------ Data listing ------

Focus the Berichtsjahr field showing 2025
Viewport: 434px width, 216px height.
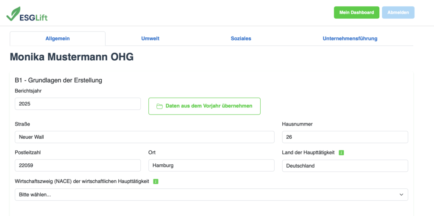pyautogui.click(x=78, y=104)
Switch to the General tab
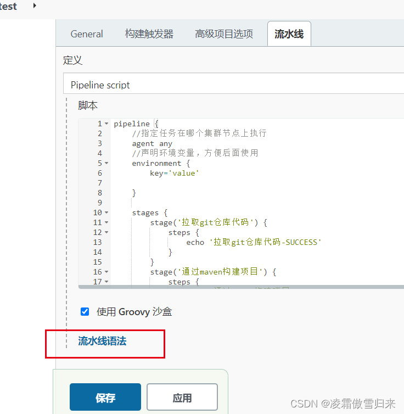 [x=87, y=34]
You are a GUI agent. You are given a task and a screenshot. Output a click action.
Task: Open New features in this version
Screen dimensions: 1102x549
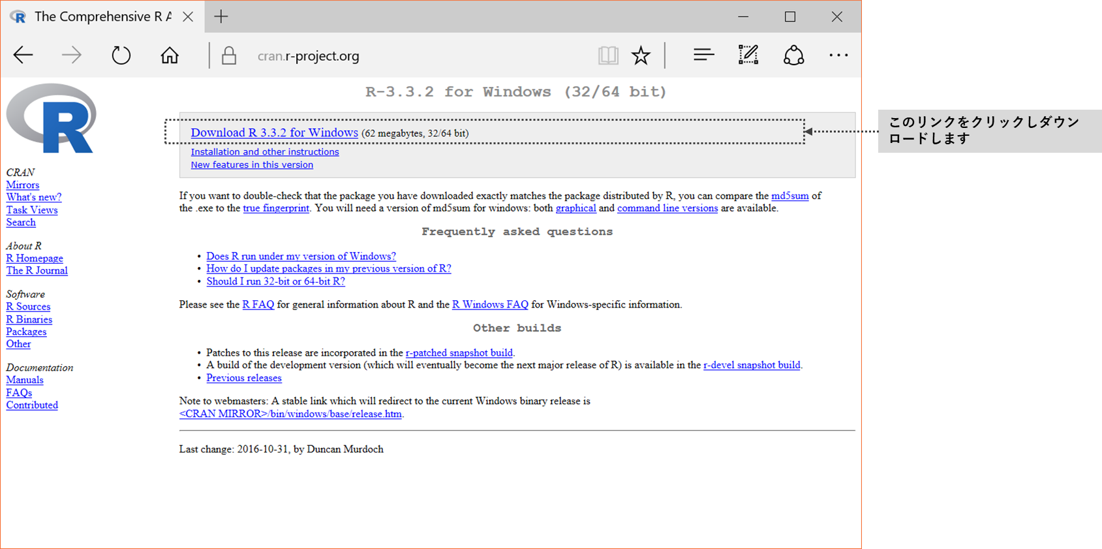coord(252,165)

------
------ Data listing ------

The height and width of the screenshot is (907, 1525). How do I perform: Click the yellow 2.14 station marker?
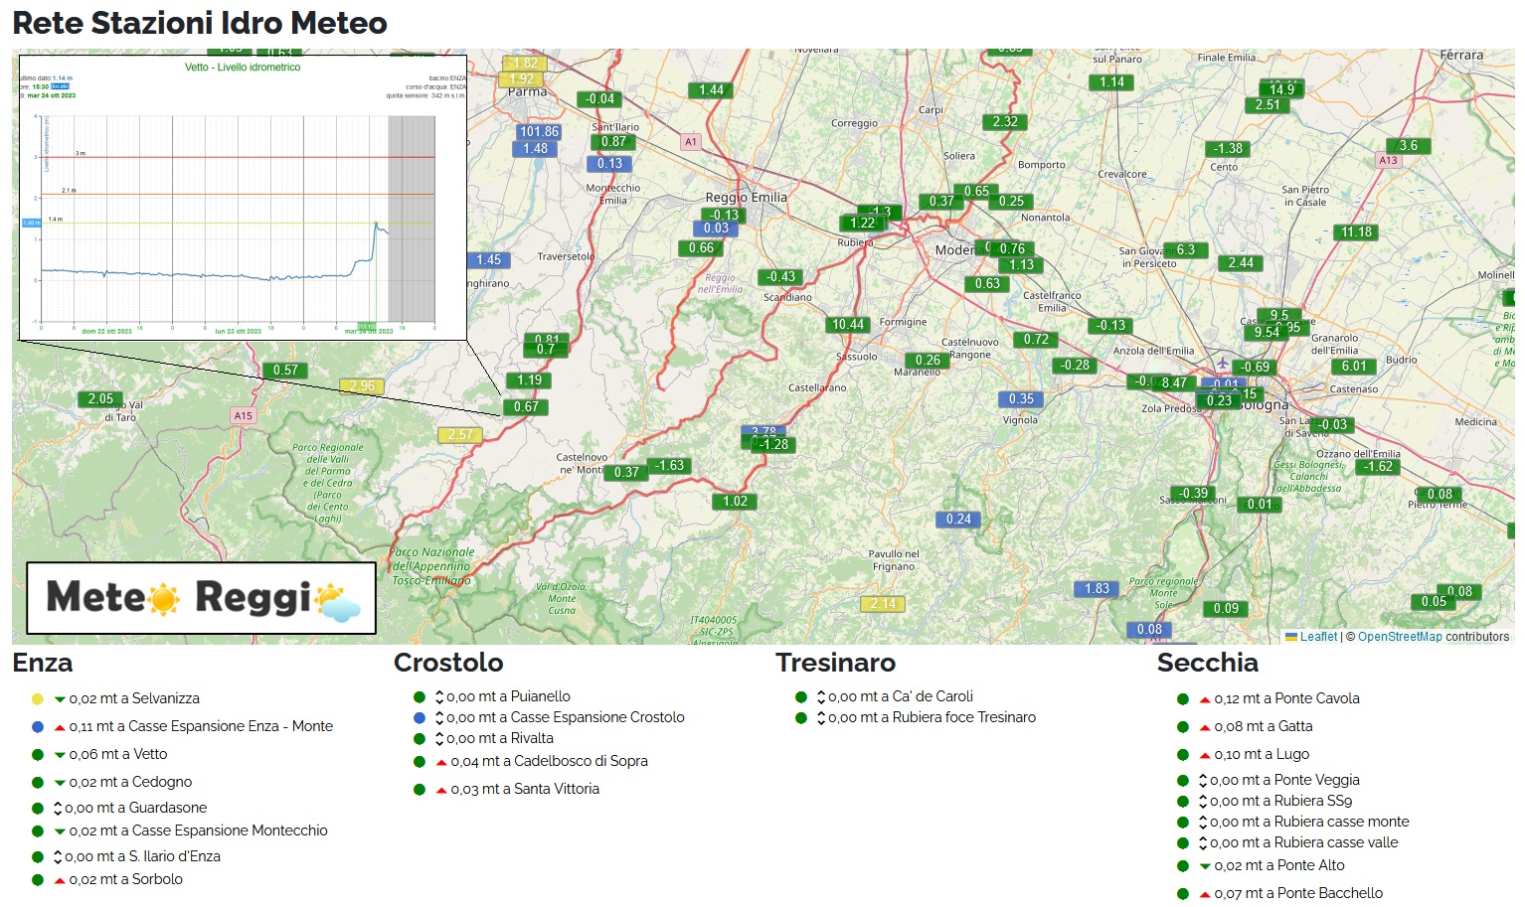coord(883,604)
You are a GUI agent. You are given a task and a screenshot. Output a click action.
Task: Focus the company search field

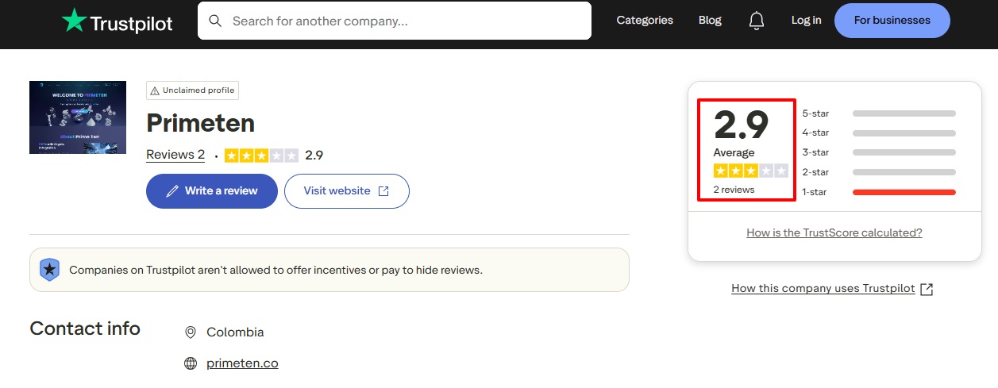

------

▶ _Work request_:
Go through the listing above. Show each line where the word "Focus" is found.

▶ _Written answer_:
Focus the Berichtsjahr field showing 2025
Task: Focus the company search field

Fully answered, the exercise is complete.